D’EAUBONNE, Françoise. "Santé et pouvoir - l’exemple des « bombardiers de la santé » et de la clinique des Vinatiers à Lyon dans les années 1970"
Présentation aux Rencontres de Bieuzy, 2002. Compte-rendu de Ronald Creagh
médecine — thérapiepsychanalyseLes années 70-80 ont déjà pratiquement abordé bien des questions traitées dans cette rencontre : elles y étaient même monnaie courante. Ils avaient bien plus d’audace et d’esprit critique que ce dont on parle aujourd’hui
Dans les journées qui ont suivi mai 68 il y a eu un grand mouvement de tous ceux qui avaient exprimé des désirs et voyaient que ceux-ci n’étaient pas réalisés. Il ne suffisait plus de croire que le socialisme réaliserait tout.

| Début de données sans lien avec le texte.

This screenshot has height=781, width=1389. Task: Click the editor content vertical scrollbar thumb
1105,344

Il y eut des débats sur l’éducation, etc. Et ces mouvements se sont développés en Allemagne plus qu’en France mais ils ont pris une grande intensité ici. Après mai 68, tout le monde était stupéfait de la rapidité de sa disparition : j’ai dit que c’était une source qui entre sous terre et ressortira. En effet tout a reparu après 71 avec l’antimilitarisme, le PHAR, le mouvement féministe. Une croissance spontanée et inimaginable est apparue. Et parmi tous ceux-ci, la question de la santé.
La question de la santé mentale a été mise en avant. La psychiatrie a donné naissance à des débats qui témoignaient d’une grande vitalité. L’antipsychiatrie est née en Allemagne avec beaucoup de force et d’efflorescence, notamment avec le SPK. C’était une théorisation et une praxis, regroupant des médecins, des patients, des psychiatrisés, parfois des internés qui remettaient en question ce qui les concernait directement. Ces mouvements ont été condamnés par la bande à Baader.

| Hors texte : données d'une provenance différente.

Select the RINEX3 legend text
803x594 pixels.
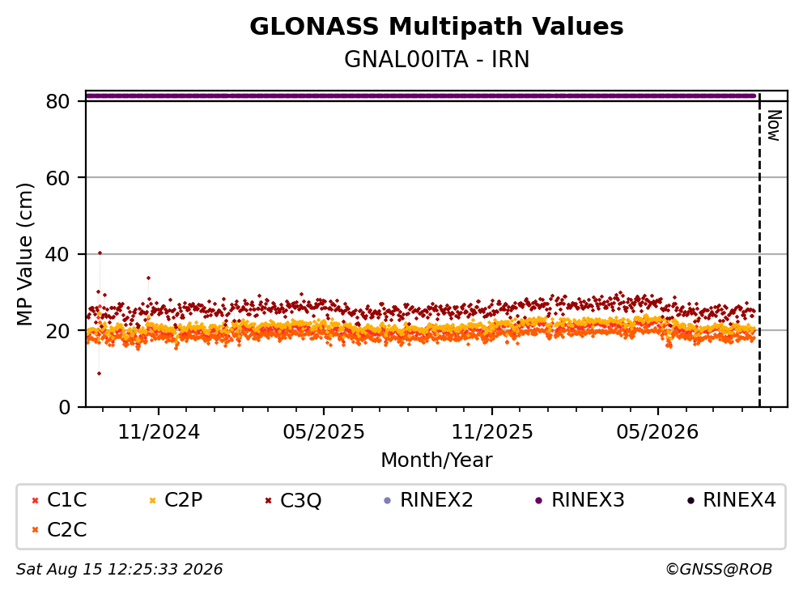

Il y avait des débats, notamment avec le professeur Huber : "Faire de l’analyse une arme". Ce livre exprime d’abord une théorie particulièrement propre au SPK, à savoir que la réalité est un mot, car c’est toute la société qui est malade. La société est une maladie.
Huber développait une thérapie qui ressemblait à une thérapie de groupe mais qui me semble moins convaincante, mais la théorisation et la documentation sur laquelle elle s’appuyait était extrêmement intéressante.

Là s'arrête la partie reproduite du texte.